Para os governantes e diretores, muitos deles investigados por envolvimento com cartéis, desvios de verba e superfaturamento, no entanto, todas estas medida são inviáveis por razões “financeiras e de custeio”. O que é viável é colocar a culpa em quem “pulou ou caiu” e conduzir os trabalhadores a brigarem entre si chegando ao absurdo, em termos civilizatórios, de se verem obrigados a opinar se estava “certo ou errado” atropelar um corpo para “não prejudicar” o sistema (!!!).

Enquanto isto, ninguém pergunta o quanto prejudicou “o sistema” e impediu a ampliação de linhas, a manutenção e aquisição de equipamentos de segurança, contratação de mais funcionários e construção de mais estações, os milhões desviados e superfaturados pelos corruptos envolvidos em todos os escândalos.

Como é na prática?

No metrô de São Paulo, quem retira as pessoas que caem na via, são os agentes de estação (listrados de azul, que sequer recebem adicional de periculosidade) ou seguranças.

Após receberem um treinamento prático de um dia (isto mesmo, um dia!) em que supostamente se encena um “resgate” o mais rápido possível embaixo de um trem, com um treinamento teórico rápido, estes funcionários são lançados a tarefa de descer a via e retirar um corpo, agonizante ou já morto.

Segundo denúncias, respondendo a um código, vestem um macacão amarelo, se lançam embaixo do trem que muitas vezes decepou ou prensou uma pessoa e de lá devem constatar a morte ou não desta pessoa (e baseando-se em determinados critérios "genéricos"se determina se é o agente de estação ou de segurança quem resgata), arrancá-la debaixo de um trem sob uma temperatura de 60º, lançá-la dentro de um saco preto (e caso tenham algum membro decepado, lançar este membro dentro deste mesmo saco preto) e retirá-la, presa a uma maca, o mais rápido possível da estação. Caso o corpo esteja preso, sob autorização oficial, segundo denúncias, pode-se mover o trem para retirar a vítima da situação prensada.
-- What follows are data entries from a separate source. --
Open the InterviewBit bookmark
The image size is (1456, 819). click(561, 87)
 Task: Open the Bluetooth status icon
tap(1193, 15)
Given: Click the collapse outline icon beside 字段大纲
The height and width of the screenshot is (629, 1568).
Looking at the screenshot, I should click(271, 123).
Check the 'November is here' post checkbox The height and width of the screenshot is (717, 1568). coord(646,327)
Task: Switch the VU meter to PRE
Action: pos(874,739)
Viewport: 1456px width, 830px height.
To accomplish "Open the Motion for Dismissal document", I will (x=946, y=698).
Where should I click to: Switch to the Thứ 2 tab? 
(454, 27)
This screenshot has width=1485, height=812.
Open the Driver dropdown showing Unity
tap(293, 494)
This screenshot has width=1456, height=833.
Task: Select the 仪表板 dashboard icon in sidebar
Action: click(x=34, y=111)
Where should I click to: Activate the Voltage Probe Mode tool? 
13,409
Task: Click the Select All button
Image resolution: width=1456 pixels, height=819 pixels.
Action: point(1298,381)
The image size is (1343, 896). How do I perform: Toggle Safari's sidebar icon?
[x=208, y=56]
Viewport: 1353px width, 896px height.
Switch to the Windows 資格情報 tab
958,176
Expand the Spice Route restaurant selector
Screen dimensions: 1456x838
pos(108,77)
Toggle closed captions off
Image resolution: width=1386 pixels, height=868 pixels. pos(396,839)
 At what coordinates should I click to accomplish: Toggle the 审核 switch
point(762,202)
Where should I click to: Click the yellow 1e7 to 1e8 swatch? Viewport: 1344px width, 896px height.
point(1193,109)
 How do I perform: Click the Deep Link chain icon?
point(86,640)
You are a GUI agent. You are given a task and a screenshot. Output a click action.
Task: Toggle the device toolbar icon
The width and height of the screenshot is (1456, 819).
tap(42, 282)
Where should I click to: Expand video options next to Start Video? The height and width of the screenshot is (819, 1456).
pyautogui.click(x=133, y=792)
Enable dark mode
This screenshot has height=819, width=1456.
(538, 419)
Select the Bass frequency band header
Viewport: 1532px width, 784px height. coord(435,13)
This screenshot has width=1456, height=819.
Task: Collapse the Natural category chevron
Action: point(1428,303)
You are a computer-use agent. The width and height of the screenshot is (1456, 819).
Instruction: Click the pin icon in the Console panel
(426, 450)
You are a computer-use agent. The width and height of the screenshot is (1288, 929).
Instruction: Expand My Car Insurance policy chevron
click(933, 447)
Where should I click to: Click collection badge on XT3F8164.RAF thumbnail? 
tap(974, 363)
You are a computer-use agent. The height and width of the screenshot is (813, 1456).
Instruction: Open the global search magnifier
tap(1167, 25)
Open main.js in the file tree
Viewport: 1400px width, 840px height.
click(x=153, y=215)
Não são médicos, não são bombeiros, não há ambulâncias, perícia, serras para retirar vítimas prensadas, não há médicos para atestar a morte, não paralisam a estação para analisar a causa do acidente, não há bombeiros ou médicos de plantão (ao menos nas estações mais movimentadas), nada do “básico” em casos de acidente.
O que há são pessoas que receberam um dia de treinamento para decidir, estando sujeitos a todos os traumas, sob a vida ou a morte de alguém.

No fim das contas, no entanto, não é sua culpa, afinal para o metrô também a prioridade é “circular o sistema” uma vez que a pressão das chefias antes, durante e depois destes casos é para que os trabalhadores realizem rapidamente a retirada.

Diante desta pressão os trabalhadores, outras vítimas destes casos, se vêem pressionados a realizar esta ação que até mesmo para um paramédico seria difícil e ainda temem possíveis represálias.

Casos de depressão, ansiedade, pânico e distúrbios psicológicos se desenvolvem em numerosos trabalhadores envolvidos nestes “resgates” já que além do precário treinamento, não está necessariamente previsto acompanhamento psicológico, segundo denúncias de envolvidos.

Assim, como no RJ, em São Paulo, circular em um sistema saturado e superlotado é uma verdadeira tarefa de risco para quem ali trabalha ou utiliza e, claro, o lucro se sobrepõe a soluções simples que poderiam diminuir a incidência de casos.

Antes, no entanto, de dar a resposta mais pragmática possível, de que era um “ambulante” contra milhares de “trabalhadores”,pense bem: e se fosse você caindo na via? Gostaria que este fosse o atendimento?
 
Fonte da Notícia: Do Transe à Revolta.